EXERCISE INSTRUCTIONS: Collect every row below that contains the string "button", counting only matches with the same case.

[Interface element records]
* * *

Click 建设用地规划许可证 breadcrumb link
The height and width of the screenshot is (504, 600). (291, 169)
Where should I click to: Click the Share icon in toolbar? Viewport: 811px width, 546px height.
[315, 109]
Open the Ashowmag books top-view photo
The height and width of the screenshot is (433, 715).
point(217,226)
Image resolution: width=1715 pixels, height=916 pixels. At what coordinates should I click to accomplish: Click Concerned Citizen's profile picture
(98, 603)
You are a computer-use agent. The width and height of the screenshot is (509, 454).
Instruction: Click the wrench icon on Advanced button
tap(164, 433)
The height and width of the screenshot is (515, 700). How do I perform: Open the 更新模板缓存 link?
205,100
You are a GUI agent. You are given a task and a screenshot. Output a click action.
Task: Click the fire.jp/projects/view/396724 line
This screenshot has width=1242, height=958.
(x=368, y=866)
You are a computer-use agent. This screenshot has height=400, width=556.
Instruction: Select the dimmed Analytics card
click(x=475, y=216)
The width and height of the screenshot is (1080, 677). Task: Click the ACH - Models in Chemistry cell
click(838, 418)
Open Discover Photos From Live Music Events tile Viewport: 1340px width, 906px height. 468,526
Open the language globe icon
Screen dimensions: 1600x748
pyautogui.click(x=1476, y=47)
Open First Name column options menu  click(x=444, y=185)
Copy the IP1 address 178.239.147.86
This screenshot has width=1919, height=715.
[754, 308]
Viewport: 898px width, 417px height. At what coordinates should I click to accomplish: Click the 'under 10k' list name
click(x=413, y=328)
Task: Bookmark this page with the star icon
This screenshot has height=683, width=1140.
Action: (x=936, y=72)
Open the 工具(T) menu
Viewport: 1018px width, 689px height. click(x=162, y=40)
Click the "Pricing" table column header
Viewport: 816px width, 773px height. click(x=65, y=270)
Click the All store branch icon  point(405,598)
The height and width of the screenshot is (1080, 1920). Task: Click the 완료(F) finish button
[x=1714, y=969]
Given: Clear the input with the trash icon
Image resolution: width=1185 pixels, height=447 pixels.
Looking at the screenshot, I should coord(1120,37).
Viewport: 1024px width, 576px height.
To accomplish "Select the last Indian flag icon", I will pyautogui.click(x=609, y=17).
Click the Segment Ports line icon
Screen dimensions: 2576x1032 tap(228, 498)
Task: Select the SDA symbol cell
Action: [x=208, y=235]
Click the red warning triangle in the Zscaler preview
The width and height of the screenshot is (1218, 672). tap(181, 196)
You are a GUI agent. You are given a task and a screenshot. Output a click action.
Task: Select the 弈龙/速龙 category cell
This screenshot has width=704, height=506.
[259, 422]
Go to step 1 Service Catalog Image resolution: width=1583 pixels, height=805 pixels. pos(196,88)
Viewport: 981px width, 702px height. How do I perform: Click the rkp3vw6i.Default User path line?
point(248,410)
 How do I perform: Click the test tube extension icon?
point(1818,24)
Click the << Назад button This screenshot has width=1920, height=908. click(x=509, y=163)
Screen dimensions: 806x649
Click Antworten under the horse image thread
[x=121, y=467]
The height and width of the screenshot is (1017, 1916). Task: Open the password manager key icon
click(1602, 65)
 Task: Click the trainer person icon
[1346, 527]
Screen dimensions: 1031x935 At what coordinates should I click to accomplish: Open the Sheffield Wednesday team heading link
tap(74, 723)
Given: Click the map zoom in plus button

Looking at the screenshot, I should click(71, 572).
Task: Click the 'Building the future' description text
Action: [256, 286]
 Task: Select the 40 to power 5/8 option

* * *

EXERCISE ANSWER:
Instruction: Click the wrench icon on Advanced button
The height and width of the screenshot is (1080, 1920). Task: Click the 완료(F) finish button
Click the << Назад button This screenshot has width=1920, height=908. click(x=509, y=163)
Given: Click the map zoom in plus button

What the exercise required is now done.